Fiction post: The Ghost.

The ghost sat alone in his chair as it slowly spun in the ambient draft of the cold office. He was contemplating the wasted hours spent playing video games, making videos, and trying to build a community. The ghost was alone because the body he had once been attached to was currently out in the world. He didn’t care where—it could have been anywhere, really. The ghost gave no thought to where the body had gone, only that it was absent.
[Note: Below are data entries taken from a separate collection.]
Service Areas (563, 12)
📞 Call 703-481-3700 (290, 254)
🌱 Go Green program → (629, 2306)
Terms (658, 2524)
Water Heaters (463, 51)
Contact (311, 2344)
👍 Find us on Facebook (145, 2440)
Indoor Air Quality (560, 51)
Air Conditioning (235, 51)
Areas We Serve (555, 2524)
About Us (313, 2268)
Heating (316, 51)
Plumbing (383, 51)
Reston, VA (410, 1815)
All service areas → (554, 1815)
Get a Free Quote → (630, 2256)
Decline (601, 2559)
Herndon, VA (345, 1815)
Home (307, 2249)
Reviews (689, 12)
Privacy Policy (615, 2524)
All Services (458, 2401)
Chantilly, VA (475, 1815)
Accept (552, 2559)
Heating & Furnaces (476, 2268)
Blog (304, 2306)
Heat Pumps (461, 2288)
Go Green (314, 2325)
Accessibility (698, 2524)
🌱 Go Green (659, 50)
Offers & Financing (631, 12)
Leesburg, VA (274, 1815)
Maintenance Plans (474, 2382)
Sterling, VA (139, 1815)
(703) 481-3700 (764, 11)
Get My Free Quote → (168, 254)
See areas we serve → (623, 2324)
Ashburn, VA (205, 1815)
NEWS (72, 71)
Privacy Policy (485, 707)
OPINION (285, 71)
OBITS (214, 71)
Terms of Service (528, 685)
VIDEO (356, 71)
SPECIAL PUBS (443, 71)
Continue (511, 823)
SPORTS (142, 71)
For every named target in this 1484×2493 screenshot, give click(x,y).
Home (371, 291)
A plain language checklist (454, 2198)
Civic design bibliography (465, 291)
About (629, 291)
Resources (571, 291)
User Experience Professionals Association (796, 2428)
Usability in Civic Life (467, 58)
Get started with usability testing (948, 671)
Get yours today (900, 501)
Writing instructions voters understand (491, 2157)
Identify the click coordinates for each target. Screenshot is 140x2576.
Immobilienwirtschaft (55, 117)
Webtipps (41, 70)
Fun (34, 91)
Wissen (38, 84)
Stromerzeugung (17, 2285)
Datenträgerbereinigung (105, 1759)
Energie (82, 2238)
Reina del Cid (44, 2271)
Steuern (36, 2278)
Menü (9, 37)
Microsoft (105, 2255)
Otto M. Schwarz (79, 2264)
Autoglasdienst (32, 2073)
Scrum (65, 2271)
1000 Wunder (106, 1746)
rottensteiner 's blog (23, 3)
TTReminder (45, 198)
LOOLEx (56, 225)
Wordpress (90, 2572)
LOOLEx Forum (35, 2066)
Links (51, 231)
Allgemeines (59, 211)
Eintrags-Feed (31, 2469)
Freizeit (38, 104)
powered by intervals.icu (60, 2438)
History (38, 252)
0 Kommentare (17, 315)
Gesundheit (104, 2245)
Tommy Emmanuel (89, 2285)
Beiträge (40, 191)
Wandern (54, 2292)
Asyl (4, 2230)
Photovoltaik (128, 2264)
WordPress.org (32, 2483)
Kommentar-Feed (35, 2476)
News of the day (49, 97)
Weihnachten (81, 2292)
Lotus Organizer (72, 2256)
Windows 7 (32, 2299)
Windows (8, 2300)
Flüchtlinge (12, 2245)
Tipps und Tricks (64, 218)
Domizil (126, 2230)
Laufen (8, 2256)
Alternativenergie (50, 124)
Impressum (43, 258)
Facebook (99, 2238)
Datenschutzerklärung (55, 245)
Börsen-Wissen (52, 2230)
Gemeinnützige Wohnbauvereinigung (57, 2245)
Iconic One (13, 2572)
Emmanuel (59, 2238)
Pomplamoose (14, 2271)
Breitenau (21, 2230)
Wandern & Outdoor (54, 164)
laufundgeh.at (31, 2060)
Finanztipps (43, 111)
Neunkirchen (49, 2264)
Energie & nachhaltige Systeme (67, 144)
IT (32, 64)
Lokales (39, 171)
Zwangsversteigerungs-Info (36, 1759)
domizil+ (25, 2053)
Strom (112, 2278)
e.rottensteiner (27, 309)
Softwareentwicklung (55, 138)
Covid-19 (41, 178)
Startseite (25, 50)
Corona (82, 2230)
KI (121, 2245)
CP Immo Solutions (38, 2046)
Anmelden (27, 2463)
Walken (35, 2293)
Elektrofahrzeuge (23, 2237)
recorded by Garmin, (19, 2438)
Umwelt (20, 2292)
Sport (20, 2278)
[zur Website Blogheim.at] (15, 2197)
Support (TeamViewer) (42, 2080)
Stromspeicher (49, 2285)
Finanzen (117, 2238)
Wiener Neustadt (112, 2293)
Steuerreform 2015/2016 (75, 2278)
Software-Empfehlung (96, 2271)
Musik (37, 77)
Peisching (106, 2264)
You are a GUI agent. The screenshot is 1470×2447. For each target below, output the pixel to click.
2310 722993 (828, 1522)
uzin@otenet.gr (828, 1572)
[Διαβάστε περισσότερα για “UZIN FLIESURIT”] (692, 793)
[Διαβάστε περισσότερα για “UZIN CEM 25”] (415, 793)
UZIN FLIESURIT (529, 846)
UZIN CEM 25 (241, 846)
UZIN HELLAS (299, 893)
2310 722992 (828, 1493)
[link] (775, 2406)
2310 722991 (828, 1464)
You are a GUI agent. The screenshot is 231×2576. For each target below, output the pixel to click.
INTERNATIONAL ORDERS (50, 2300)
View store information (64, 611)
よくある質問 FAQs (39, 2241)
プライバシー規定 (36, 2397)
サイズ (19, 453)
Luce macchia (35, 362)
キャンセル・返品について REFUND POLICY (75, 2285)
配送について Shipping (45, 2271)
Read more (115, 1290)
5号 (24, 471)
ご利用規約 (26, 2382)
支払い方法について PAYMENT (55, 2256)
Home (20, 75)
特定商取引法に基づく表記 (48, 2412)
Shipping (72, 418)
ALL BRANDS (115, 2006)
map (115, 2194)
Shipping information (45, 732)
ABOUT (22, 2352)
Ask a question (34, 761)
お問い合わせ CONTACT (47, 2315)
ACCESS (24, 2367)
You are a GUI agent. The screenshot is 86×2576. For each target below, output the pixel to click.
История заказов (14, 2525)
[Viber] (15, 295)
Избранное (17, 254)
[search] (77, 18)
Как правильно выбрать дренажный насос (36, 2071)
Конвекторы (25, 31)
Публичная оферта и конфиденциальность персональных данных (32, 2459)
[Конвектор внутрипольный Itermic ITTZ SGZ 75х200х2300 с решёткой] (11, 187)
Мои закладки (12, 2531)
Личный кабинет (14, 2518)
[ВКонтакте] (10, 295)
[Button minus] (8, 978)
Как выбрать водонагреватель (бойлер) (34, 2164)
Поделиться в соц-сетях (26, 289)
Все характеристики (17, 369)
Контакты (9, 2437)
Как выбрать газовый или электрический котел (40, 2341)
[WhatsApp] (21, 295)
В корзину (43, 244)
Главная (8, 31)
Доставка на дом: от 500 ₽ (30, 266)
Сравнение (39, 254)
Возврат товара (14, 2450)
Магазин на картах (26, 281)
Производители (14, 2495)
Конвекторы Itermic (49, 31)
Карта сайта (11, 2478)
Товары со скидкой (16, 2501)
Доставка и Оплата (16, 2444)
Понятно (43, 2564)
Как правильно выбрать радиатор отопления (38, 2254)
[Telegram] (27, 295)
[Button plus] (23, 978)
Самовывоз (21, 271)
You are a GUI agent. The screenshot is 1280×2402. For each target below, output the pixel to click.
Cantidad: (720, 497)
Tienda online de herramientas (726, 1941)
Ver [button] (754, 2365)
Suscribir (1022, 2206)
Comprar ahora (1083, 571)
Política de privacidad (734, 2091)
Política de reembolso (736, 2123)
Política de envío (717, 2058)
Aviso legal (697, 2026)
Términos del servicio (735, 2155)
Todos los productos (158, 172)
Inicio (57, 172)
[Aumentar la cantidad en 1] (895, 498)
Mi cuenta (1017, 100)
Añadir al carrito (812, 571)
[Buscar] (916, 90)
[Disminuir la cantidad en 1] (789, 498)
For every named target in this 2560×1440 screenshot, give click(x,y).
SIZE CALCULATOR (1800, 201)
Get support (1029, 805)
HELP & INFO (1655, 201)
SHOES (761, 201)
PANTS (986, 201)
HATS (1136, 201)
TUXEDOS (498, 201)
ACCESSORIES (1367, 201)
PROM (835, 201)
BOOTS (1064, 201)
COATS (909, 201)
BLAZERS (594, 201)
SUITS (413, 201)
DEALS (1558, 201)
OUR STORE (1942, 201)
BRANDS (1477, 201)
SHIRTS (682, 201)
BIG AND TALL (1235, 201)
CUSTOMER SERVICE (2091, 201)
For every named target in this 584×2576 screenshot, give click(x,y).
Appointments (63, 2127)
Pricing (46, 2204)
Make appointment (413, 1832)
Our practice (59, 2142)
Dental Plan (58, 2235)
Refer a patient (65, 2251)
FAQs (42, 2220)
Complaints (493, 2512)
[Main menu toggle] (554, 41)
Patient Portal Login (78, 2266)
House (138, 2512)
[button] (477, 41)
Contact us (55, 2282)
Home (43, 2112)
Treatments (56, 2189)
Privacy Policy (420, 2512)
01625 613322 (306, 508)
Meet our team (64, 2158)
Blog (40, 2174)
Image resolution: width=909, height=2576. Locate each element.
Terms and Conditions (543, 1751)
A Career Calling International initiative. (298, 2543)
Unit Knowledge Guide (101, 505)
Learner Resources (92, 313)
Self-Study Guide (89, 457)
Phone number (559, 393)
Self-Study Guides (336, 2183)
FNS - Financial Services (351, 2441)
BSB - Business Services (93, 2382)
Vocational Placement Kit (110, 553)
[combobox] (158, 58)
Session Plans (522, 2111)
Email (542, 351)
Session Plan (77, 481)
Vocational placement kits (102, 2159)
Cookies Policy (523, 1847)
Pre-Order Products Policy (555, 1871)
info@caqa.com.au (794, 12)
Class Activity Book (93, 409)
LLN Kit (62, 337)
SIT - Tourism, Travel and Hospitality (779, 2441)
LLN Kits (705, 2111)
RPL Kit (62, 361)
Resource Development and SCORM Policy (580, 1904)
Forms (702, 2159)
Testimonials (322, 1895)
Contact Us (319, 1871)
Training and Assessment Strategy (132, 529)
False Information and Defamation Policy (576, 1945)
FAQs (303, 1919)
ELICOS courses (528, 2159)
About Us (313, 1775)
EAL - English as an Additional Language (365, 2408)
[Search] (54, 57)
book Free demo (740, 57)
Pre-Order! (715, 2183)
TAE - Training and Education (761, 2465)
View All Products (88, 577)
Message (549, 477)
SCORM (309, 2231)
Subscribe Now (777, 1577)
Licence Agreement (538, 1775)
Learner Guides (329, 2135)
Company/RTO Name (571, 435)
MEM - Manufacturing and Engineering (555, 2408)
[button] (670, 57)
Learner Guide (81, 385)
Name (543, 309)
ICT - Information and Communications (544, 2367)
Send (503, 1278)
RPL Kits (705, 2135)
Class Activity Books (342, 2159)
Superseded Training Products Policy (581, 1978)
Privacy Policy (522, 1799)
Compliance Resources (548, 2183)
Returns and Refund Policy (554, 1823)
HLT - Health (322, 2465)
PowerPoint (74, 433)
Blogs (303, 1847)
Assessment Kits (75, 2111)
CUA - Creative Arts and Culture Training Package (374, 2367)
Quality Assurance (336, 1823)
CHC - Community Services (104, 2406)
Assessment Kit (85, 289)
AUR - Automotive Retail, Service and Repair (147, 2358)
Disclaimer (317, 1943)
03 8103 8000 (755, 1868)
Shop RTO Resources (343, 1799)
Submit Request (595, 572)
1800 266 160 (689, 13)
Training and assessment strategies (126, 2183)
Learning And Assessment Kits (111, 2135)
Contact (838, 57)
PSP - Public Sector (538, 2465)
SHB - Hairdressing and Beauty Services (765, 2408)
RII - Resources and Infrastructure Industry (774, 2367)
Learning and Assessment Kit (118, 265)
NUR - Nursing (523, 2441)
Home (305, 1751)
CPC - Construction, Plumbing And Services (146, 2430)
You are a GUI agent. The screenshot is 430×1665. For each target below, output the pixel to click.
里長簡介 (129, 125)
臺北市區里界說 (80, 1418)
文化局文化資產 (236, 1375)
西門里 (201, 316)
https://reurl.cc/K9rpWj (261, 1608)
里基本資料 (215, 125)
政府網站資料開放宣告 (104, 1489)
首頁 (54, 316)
The ghost dragged the mouse around the desk like a caveman dragging a rock along the wall of a cave to make rudimentary artistic etchings. The ghost had far less lofty goals; he simply scrolled through Reddit for a bit and then checked in on some of the more problematic social networks. After a while, feeling ghastly, the ghost decided to check the comments on his ghost-ship of a YouTube channel. The ghost still cared about the channel—the remnants of things that could have been. He reflected on the fact that he had once been a quadruple-Z-list internet person of interest. He wanted to feel good about that, to reclaim some of the faded glory and paint it onto his ghostly form in hopes of using it to become a body of his own—maybe even become somebody.

The body, blissfully unaware of the ghost, came home and sat down in the chair. To the ghost’s surprise, they did not merge into one entity as they usually did.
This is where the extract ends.